Se había empeñado en cambiar la escuela. En hacerla distinta, en extenderla a todos. A los blancos y a los pardos. Los vecinos y el Cabildo no veían con buenos ojos aquellas novedades. Enseñar con el juego, con la experiencia, con la discusión, en lugar de ponerlos en fila a recitar frases de memoria.
Fue entonces cuando le llevaron el niño Simón a su casa. A aquella casa grande donde vivían él y su hermano Cayetano, con sus esposas, con los hijos, con las suegras, y con los niños encomendados. Una casa de patios con árboles y de mucho vocerío en el día. Gentes que entraban y salían, recados y muchachos castigados de pie en un rincón. Fue cuando el niño Simón, refugiado en la casa de su hermana casada, se negó a volver a vivir con su tío.
El niño Simón llegó a la isla de Róbinson. Entonces todavía no había resuelto llamarse Robinson. Era Simón Rodríguez o Simón Carreño. Fue después cuando comprendió que su destino era el de Robinson, el del hombre solitario en la isla de naufragios. Todos irían llegando a la isla. El salvaje Viernes, los cabildantes, la familia Bolívar, los reos de Estado de la Guaira, la mujer de Caracas, aquel hermano Cayetano con el que nunca se entendió. Cayetano era músico. Se sabía que estaba en la casa porque del fondo de su cuarto. como un olor penetrante, brotaba aquella melodía de violín mil veces interrumpida y repetida.
Llegaban a la isla los hombres y las ciudades, los continentes y los paisajes. No había naufragado. Cuando atravesó el Atlántico en aquel gran velero que crujía entre el viento y el agua, pensó muchas veces que podía naufragar. Pero no sería en una isla. La isla era él mismo. Allí llegaban todos. Los años y las gentes. Llegaban y partían. Nadie más que él era Róbinson. Todo se lo había tenido que hacer él mismo. Con lo que encontraba al azar, con lo que lograba rescatar de los naufragios, con las manos, con la imaginación. Solo la mayor parte del tiempo.

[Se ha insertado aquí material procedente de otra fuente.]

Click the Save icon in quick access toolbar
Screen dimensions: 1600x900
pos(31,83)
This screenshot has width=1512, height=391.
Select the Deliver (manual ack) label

Al niño Simón lo habían traído a la fuerza. Casi arrastrado por dos alguaciles. Acompañado por un cabildante, por su cuñado y por su joven tío. El cuñado y el tío se miraban con odio. Rojo de furia el niño pataleaba y gritaba. «Se me trata como no se debe tratar ni a un esclavo.» Qué cosas dijo ese día. Entró aquella tromba a la casa de la escuela. Rodríguez esperaba a la puerta con su mujer. Su hermano Cayetano se había encerrado en su cuarto. Los niños de pensión asomaban asustados al patio. El niño lo miró, lo reconoció y comenzó a tranquilizarse. «Vas a quedarte aquí conmigo. Por un tiempo.» Se firmaron actas y papeles. Puso su rúbrica en arabesco el cabildante. Al fin se marcharon todos y la casa de Rodríguez se fue cerrando sobre sí misma en la noche, como una isla.